## Materials provided
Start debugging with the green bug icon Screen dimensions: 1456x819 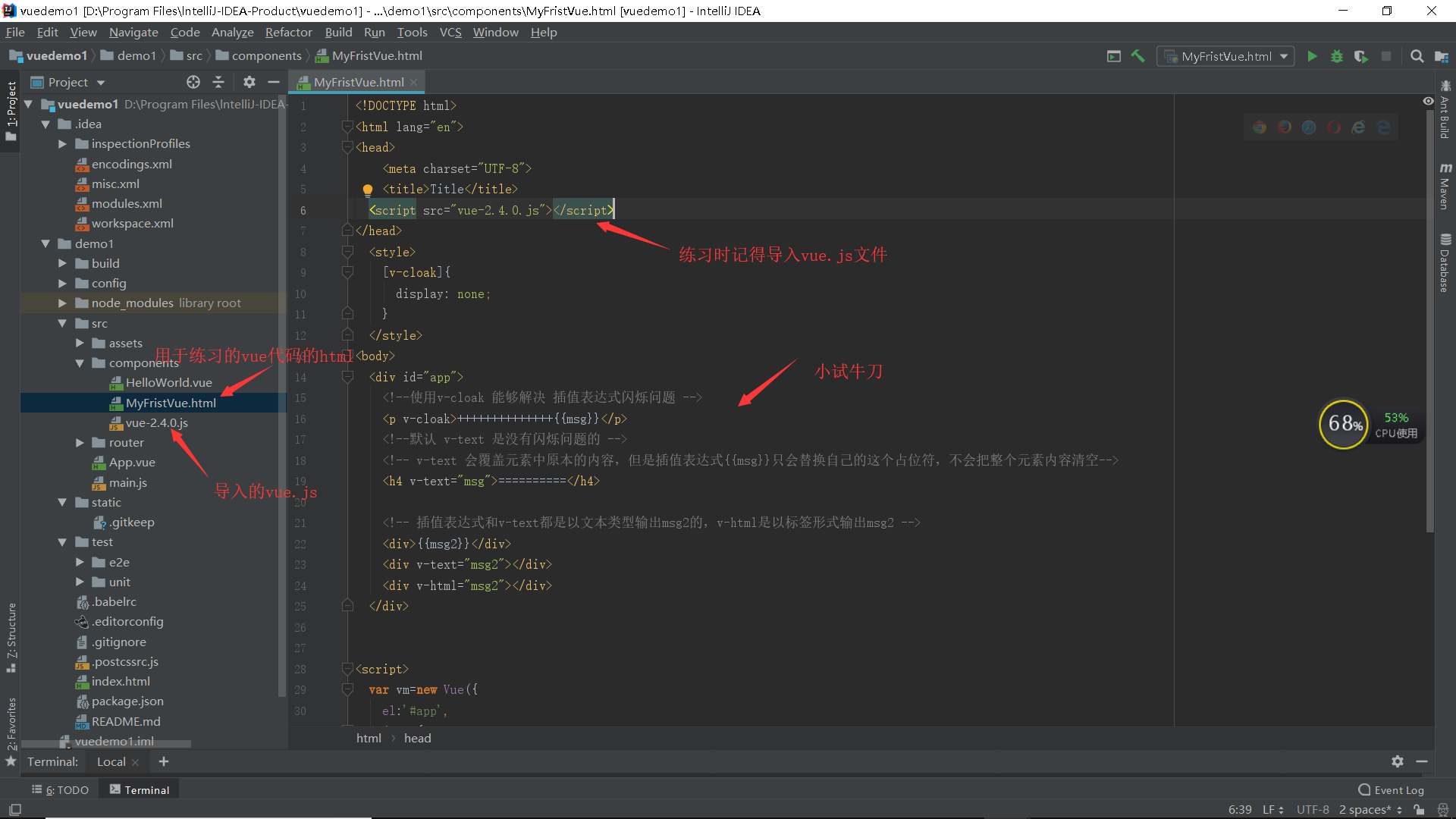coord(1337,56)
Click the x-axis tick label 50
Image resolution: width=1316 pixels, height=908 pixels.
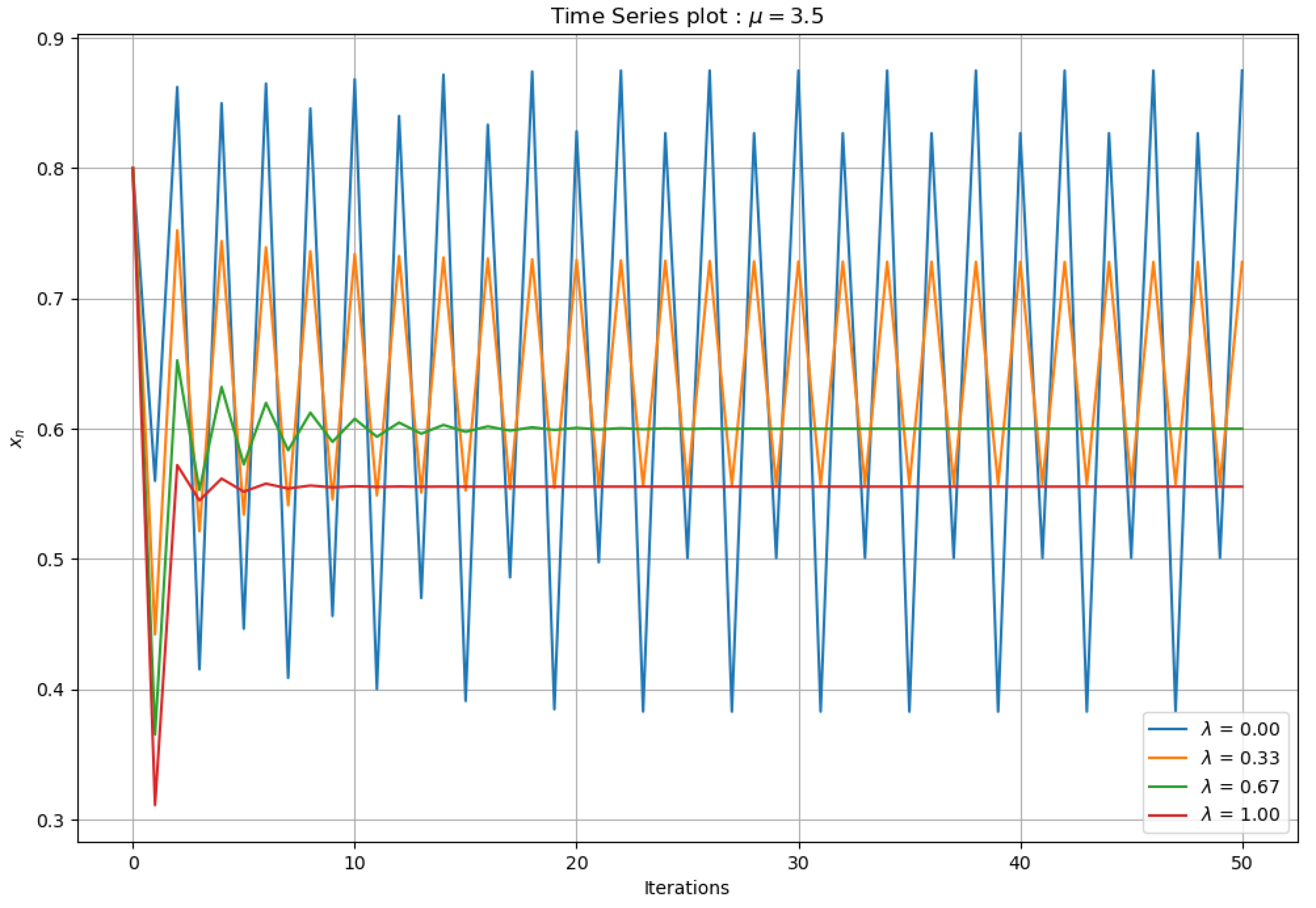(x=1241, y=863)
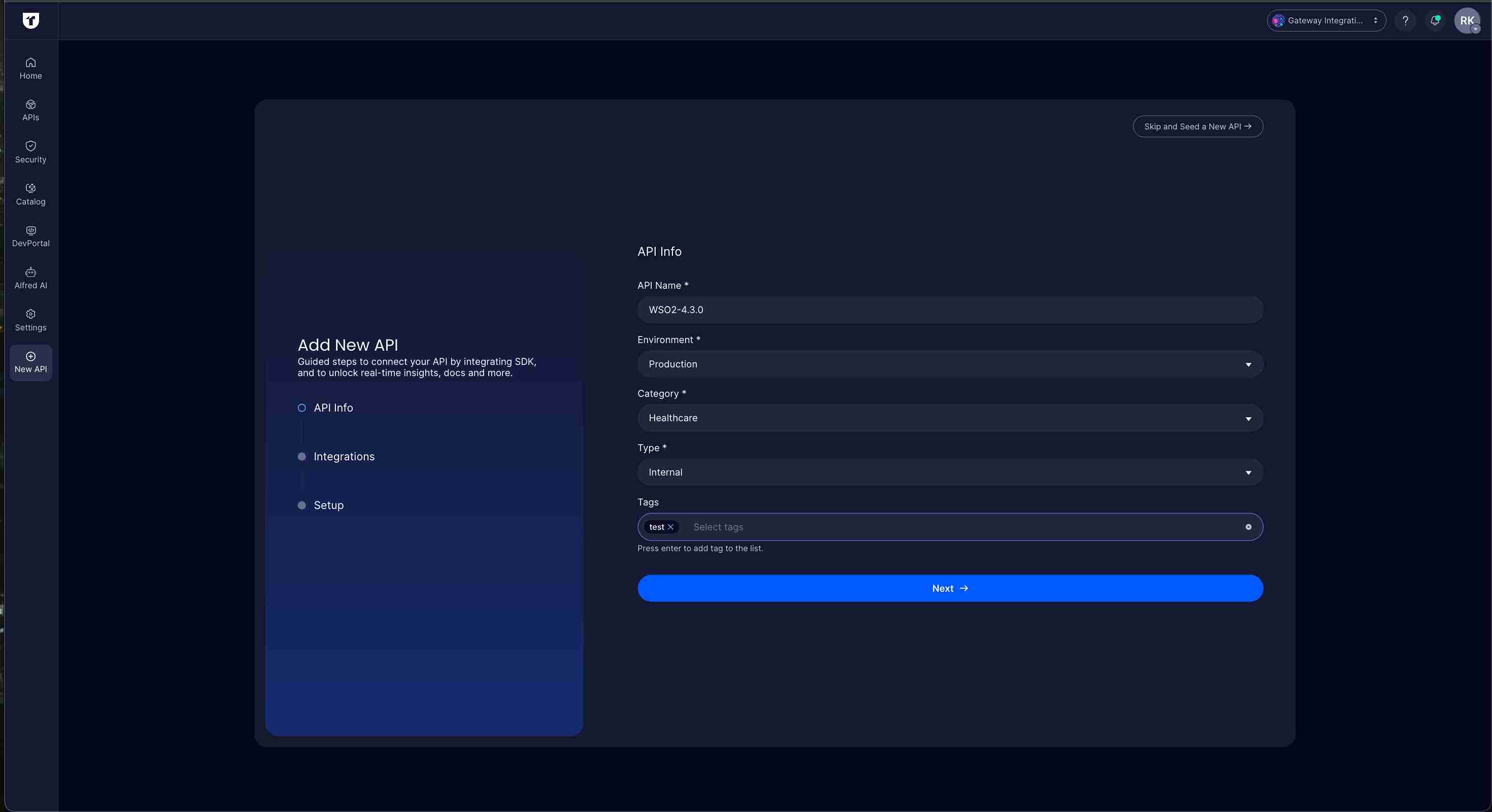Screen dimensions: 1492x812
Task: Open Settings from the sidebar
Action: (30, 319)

## The task
Your task is to repeat exactly the lines from the one containing "Click the x-axis tick label 50" through the end of the material, both included, and only those, without pictures.

## Exercise result
Click the x-axis tick label 50
Image resolution: width=1316 pixels, height=908 pixels.
(x=1241, y=863)
Screen dimensions: 1492x812
Task: Open Settings from the sidebar
Action: (30, 319)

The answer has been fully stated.